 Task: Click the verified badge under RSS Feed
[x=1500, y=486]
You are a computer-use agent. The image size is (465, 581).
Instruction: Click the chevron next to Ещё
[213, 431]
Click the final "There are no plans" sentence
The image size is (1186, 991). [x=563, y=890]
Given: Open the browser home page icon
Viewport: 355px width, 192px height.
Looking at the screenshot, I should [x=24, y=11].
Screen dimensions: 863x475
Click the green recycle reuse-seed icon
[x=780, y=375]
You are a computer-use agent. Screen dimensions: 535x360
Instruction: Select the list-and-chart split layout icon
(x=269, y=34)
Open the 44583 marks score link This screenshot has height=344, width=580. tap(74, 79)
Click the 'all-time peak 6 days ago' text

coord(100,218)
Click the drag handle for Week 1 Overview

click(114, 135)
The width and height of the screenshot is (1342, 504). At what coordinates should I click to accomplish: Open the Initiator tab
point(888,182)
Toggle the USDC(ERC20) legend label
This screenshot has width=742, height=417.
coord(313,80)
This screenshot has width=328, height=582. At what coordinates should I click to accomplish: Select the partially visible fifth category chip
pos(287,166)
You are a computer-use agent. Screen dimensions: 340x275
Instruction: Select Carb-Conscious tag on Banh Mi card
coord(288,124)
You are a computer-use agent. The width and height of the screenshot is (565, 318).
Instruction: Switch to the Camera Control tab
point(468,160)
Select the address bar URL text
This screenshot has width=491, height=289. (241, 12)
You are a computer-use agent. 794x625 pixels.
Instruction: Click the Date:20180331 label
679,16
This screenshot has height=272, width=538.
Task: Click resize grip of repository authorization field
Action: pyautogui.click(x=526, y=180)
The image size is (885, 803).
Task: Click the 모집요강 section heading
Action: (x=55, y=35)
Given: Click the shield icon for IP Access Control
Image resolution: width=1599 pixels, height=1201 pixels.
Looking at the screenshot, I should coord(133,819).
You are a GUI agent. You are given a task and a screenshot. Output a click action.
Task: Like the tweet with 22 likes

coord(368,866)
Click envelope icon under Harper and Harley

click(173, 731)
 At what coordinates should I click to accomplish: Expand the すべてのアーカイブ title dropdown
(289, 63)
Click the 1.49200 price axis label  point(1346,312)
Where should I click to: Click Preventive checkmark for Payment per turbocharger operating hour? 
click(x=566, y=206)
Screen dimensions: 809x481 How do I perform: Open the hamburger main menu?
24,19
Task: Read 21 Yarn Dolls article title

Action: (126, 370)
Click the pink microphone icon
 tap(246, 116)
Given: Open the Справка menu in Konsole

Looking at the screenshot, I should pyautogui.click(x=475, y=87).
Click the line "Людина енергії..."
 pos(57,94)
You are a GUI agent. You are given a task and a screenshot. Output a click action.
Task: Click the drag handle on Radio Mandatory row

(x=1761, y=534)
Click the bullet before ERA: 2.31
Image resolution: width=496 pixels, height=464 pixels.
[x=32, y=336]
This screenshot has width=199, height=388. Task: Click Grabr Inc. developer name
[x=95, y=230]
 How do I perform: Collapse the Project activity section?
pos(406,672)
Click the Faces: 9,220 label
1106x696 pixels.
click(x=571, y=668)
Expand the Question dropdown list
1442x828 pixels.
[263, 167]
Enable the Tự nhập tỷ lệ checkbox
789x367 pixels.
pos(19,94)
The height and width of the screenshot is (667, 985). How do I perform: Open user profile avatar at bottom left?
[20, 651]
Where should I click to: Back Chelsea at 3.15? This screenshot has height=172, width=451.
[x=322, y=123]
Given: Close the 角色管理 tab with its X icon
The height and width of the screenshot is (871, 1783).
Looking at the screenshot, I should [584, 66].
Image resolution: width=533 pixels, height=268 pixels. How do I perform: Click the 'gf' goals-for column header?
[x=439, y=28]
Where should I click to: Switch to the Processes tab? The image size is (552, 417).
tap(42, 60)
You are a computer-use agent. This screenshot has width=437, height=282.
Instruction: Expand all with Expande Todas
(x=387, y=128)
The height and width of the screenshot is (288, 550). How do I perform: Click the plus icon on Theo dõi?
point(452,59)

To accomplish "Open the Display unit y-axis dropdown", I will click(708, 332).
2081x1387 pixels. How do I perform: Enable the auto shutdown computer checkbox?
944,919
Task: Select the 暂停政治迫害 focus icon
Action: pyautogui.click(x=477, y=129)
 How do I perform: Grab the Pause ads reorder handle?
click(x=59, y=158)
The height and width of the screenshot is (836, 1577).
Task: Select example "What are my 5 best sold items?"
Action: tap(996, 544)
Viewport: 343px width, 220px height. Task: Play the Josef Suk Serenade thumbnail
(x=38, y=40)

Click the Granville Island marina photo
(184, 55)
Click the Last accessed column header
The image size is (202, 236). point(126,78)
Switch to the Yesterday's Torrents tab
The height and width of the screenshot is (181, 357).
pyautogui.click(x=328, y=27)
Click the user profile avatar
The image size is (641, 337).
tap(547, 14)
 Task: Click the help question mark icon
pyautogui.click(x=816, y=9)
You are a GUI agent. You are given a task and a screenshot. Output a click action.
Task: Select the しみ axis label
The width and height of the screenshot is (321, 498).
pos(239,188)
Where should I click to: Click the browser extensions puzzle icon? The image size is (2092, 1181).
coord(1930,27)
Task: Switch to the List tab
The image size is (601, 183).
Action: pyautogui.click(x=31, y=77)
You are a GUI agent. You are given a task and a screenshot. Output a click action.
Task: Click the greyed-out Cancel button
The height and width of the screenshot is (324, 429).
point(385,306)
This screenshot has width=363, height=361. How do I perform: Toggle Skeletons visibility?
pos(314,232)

========

■ WORK TO DO: List every line above that contains the string "under", counting a match only when the letter case is the same.

■ FULL ANSWER:
 Task: Click the verified badge under RSS Feed
Click envelope icon under Harper and Harley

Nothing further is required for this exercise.